Week 6:
Making Progress
July 8, 2021

Some Trial and Error
As I have described before, the Yuan laboratory I have been working in this summer does research on rotavirus vaccines. On top of that amazing work, Dr. Yuan and her lab also work on norovirus vaccines. Norovirus causes symptoms similar to rotavirus, including diarrhea and vomiting, fever, stomach pain, and more. Also, like rotavirus, dehydration due to norovirus infection can be life-threatening in some cases.
Unlike rotavirus, however, there is no licensed norovirus vaccine yet. There are many being tested, however. The Yuan laboratory is currently working with a couple of nanobodies, which are a type of tiny antibodies. We were sent samples of nanobodies from a lab we are partnered with that has engineered yeast to produce these nanobodies. Our job is to test these samples with virus-like particles (VLPs) via an HBGA binding-blocking assay to see if the nanobodies effectively bind to the VLPs and prevent the VLPs from entering cells and causing infection.
This week, I continued work on the HBGA assay we have been working on for the past few weeks. However, there have been some setbacks every time we attempt the assay. We explored different substrates that we develop the final product with to develop color. We then read the absorbance values of these colors. However, we were having trouble getting the correct absorbance values. We will continue working on this assay in the coming weeks while we wait for a researcher to arrive from Argentina with quite a lot of experience with HBGA assays. We will send us the samples we have been using this past week to perfect the assay. I am extremely excited to meet her and pick her brain about nanobodies and HBGA methods and some results we would hope to see when we test the samples and VLPs.
While I am very excited to get the assay up and running effectively, I am also grateful for the troubles we are having getting started.

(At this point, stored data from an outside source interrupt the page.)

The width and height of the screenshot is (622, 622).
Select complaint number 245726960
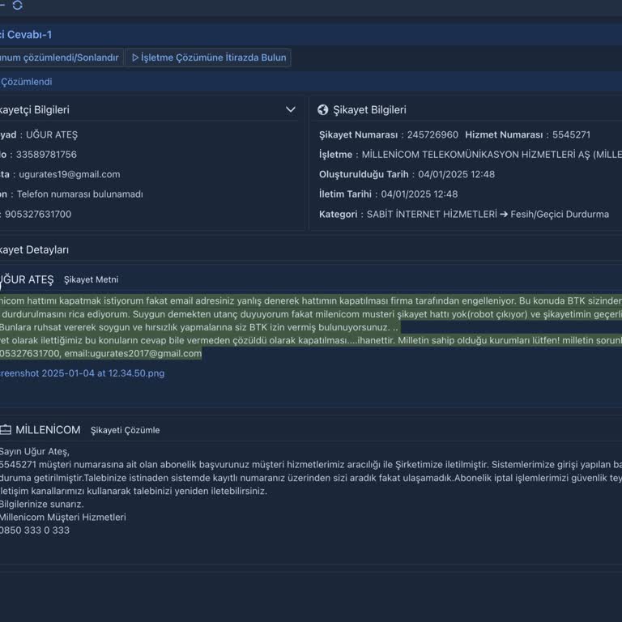[432, 135]
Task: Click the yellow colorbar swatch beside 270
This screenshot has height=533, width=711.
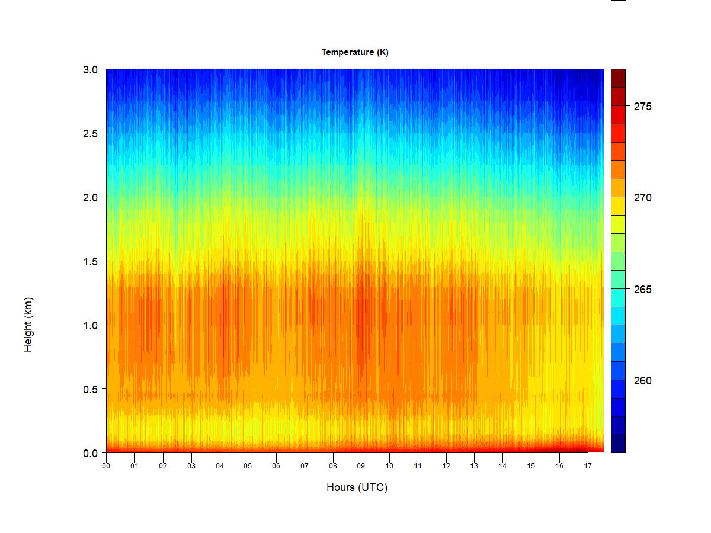Action: (x=618, y=206)
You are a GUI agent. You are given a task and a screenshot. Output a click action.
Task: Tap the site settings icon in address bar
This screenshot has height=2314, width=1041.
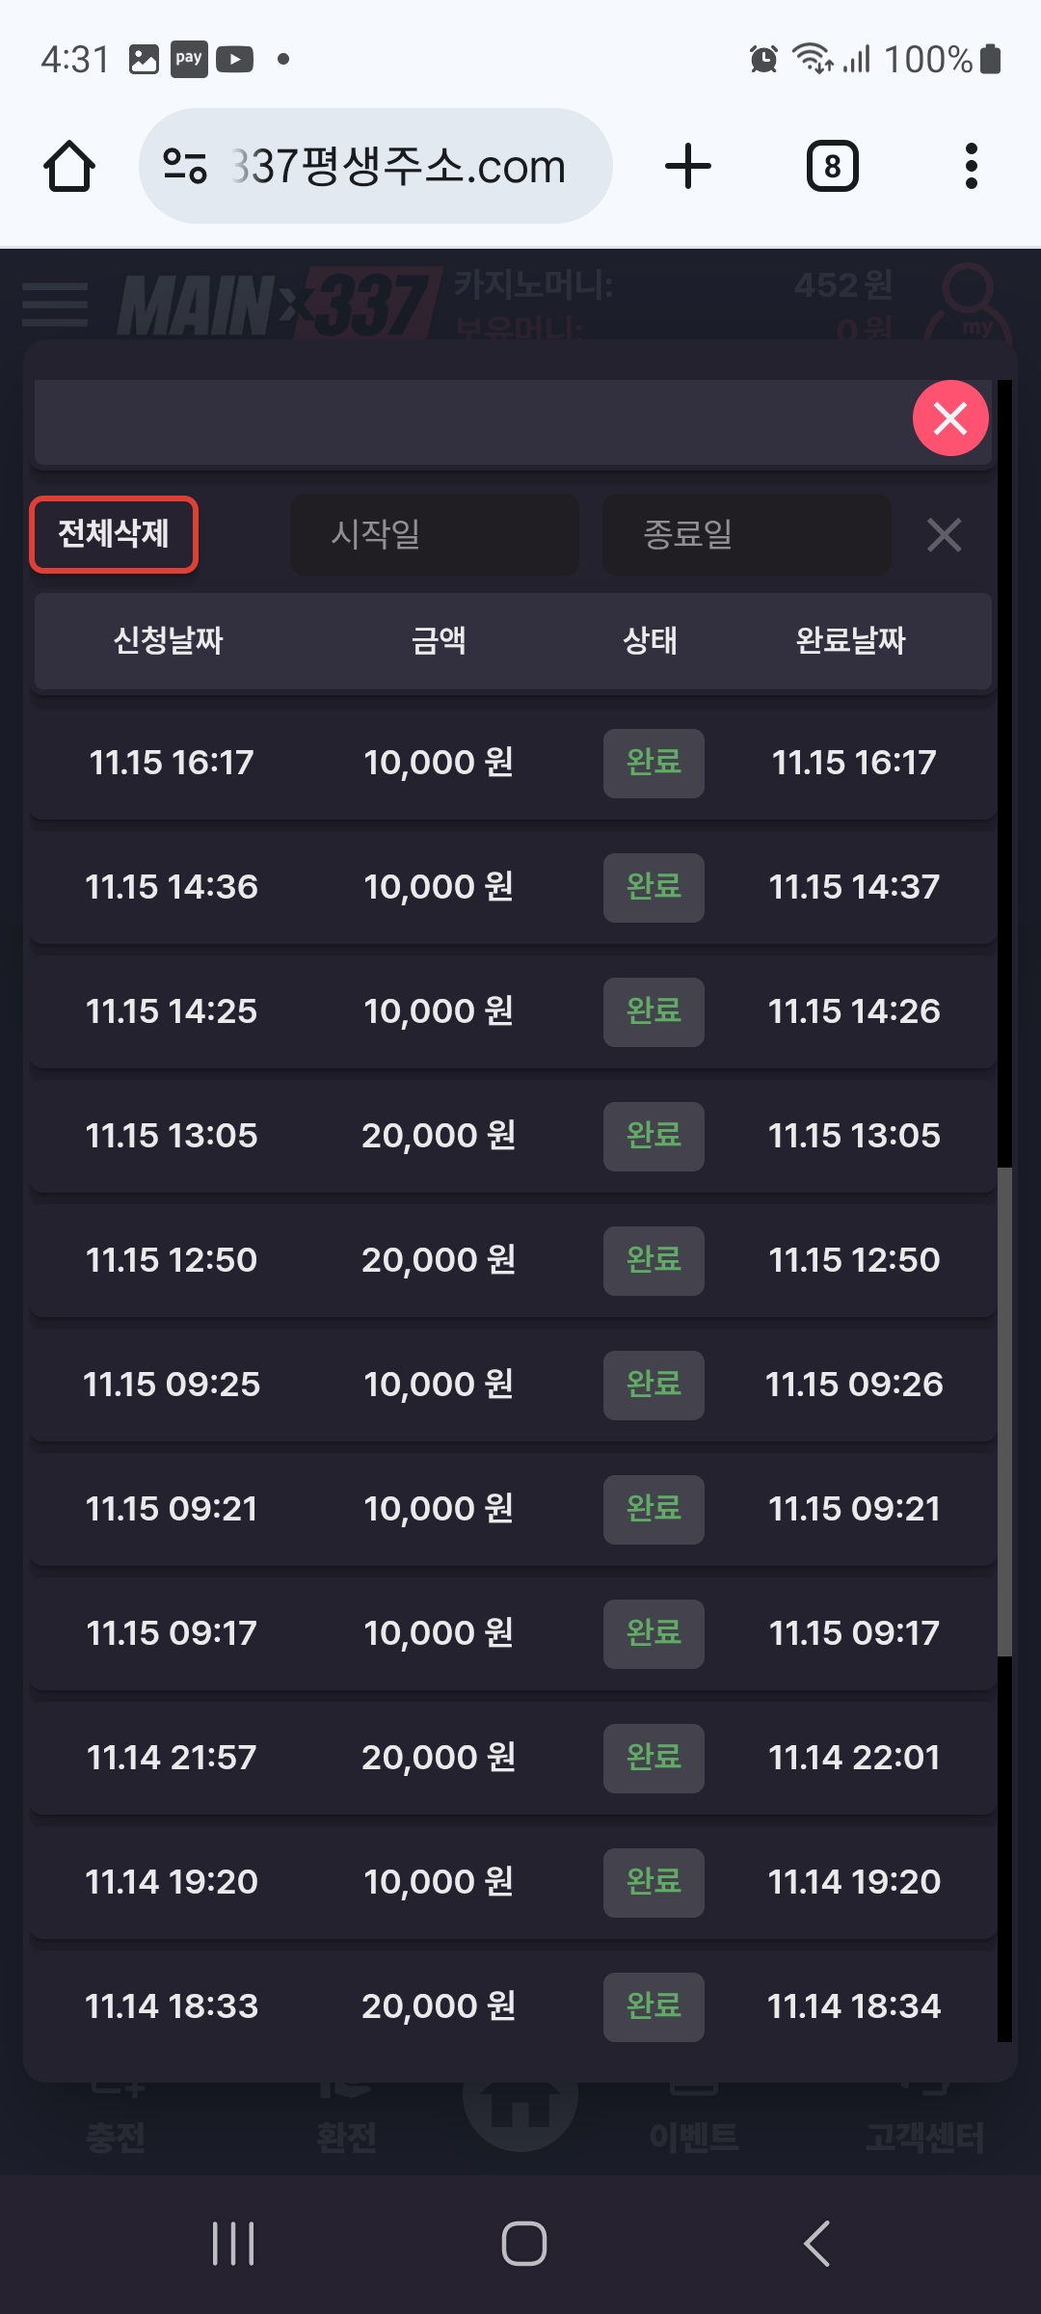(185, 167)
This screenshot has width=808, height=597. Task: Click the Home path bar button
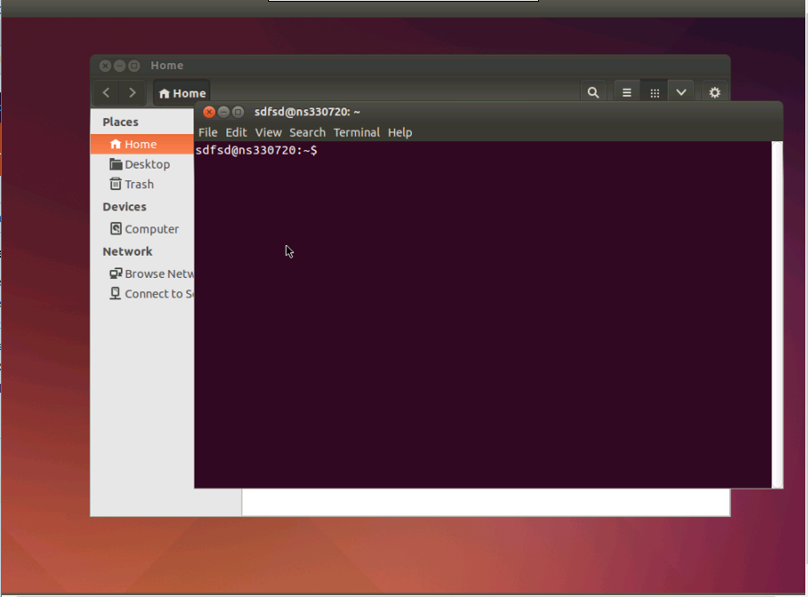pos(182,93)
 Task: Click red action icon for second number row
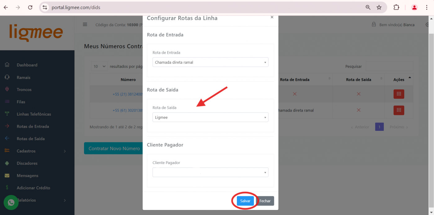click(x=399, y=110)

I am challenged to learn more about the assay when we have to troubleshoot than if the protocol worked like a charm from the start, and I think it is extremely valuable to my learning and development as a scientist. At Cornell, most of my lab experience has been with predetermined labs that the professors have had running effectively for years before me, so this experience has been a very enlightening and enriching one.
Progress Report
Last week I wrote about all the samples we have taken the past few weeks and how excited I was to start working with them directly. This week, Sofia Schnur (a research assistant and Cornel alumni) and I ran over 100 antibody ELISA assay plates on these samples. We had three sets of samples and have tested and summarized the data for each of them. Now, we have a few re-runs to do for some samples that were not accurately summarized for one reason or another. When this is all done in the next week or two, we will begin to summarize the data as a whole, and I plan on learning how the Yuan lab analyzes this data.

I also get to look into the Flow Cytometry data I helped collect the past few weeks, which I am extremely excited about.
Samantha is a biology major from Evergreen, Colorado.